Rule-based knowledge discovery of satellite imagery using evolutionary classification tree
Introduction
Economic development and shifting population demographics have significantly increased the pace of destruction of the natural environment and of land resources. The effective management of land resources is an essential step toward sustainable land use. Satellite Imagery (SI) technologies use space-based sensors to indirectly survey the planet or object around which its satellite platform is orbiting [1], [14], [19]. Since 1972, the United States has maintained Landsat satellites in orbit around earth. These satellites are designed to reflect objects using the sensor-receiving surface of solar electromagnetic radiation. Raw data from Landsat satellites are sent to earth in the form of numeric data. This data is the source of environmental resources information used by researchers. SI mining is used in real time surveys to cover extensive areas of land. SI mining has become an effective survey tool for building environmental resource databases.

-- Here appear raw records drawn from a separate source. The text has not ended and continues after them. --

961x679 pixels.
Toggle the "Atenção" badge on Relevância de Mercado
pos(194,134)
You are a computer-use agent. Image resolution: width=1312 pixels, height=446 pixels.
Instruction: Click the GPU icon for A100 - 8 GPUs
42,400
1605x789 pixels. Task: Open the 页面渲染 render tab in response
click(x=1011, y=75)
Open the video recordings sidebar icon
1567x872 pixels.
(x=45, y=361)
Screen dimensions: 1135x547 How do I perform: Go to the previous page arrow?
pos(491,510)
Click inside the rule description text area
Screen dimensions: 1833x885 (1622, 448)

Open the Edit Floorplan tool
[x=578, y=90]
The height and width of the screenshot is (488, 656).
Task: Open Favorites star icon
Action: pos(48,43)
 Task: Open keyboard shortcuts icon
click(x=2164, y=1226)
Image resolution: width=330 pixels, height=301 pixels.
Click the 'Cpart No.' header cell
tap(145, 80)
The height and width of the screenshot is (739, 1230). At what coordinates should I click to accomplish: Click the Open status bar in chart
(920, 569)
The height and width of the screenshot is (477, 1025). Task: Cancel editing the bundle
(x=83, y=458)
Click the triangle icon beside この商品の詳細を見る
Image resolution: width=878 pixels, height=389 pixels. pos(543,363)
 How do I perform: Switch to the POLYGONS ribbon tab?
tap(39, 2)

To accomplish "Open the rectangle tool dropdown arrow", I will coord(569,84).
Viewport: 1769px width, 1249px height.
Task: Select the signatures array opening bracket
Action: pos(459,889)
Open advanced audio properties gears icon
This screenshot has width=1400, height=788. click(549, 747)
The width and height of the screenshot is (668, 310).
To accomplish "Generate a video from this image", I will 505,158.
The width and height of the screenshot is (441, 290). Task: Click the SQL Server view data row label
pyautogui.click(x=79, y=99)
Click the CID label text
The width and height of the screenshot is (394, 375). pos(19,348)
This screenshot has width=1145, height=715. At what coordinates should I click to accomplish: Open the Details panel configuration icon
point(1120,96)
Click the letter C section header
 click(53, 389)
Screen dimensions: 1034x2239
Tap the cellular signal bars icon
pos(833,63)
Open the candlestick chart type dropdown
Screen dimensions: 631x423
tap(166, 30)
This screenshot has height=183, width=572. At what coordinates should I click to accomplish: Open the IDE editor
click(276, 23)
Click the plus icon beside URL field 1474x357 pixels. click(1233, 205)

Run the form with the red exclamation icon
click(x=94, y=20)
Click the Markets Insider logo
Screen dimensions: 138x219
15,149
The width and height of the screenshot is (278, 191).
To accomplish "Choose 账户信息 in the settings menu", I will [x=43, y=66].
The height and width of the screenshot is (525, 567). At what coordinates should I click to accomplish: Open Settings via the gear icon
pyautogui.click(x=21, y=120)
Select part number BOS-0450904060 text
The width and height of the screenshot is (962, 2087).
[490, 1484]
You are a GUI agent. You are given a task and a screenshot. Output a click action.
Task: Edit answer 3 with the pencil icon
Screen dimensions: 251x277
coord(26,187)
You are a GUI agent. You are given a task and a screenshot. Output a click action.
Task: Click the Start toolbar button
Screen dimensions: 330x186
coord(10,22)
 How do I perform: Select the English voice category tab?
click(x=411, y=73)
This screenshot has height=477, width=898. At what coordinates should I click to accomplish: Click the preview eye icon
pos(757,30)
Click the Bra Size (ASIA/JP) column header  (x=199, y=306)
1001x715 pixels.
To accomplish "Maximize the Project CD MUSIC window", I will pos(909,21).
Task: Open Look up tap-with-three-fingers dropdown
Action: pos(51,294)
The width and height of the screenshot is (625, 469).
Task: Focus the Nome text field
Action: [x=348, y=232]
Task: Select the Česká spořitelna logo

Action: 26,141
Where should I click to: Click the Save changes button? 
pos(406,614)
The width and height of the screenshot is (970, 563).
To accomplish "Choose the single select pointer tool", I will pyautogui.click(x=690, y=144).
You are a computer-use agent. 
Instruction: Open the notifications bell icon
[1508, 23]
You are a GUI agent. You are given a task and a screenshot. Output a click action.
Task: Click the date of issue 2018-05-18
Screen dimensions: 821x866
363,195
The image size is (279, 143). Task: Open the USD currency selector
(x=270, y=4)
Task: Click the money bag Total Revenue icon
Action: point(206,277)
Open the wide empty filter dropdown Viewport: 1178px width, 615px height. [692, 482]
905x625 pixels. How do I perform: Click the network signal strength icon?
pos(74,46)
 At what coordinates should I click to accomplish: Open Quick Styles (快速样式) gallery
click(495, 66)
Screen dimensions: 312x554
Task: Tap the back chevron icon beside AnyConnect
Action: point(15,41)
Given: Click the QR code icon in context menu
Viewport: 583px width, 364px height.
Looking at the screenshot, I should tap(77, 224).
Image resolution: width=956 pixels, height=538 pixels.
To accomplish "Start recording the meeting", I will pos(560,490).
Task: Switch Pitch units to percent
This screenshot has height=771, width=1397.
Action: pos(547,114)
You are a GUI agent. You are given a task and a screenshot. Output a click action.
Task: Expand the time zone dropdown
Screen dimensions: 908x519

The steps in SI mining are: (1) the satellite obtains image data by scanning the surface spectral reflectance intensity from the sensor’s spectrum; (2) staffs conduct investigations on site to obtain the surface classification information; (3) the relationship between the surface spectral reflectance intensity data and the surface classification information is established using appropriate statistical methods; (4) the established relationship may be directly applied to other surfaces only based on its associated surface spectral reflectance intensity data in order to determine its surface classification. These steps obviate the prior need to conduct on-site investigations, which reduces manpower and funding requirements considerably. The ability of SI mining to provide a quick understanding of data across a wide geographic area makes it a valuable tool in applications related to land utilization, agriculture and forestry planning, environmental monitoring, disaster assessment, and scientific research. However, similarities between different surface classifications of spectral reactions in SI mining currently make accurately distinguishing surface classification problematic. The purpose of this study is to propose an approach to resolving SI classification problems using an artificial intelligence (AI) data mining technique. This satellite imagery map shows the Zengwen Reservoir in Tainan city, Taiwan. The Zengwen Reservoir is the largest reservoir and the largest manmade lake in Taiwan.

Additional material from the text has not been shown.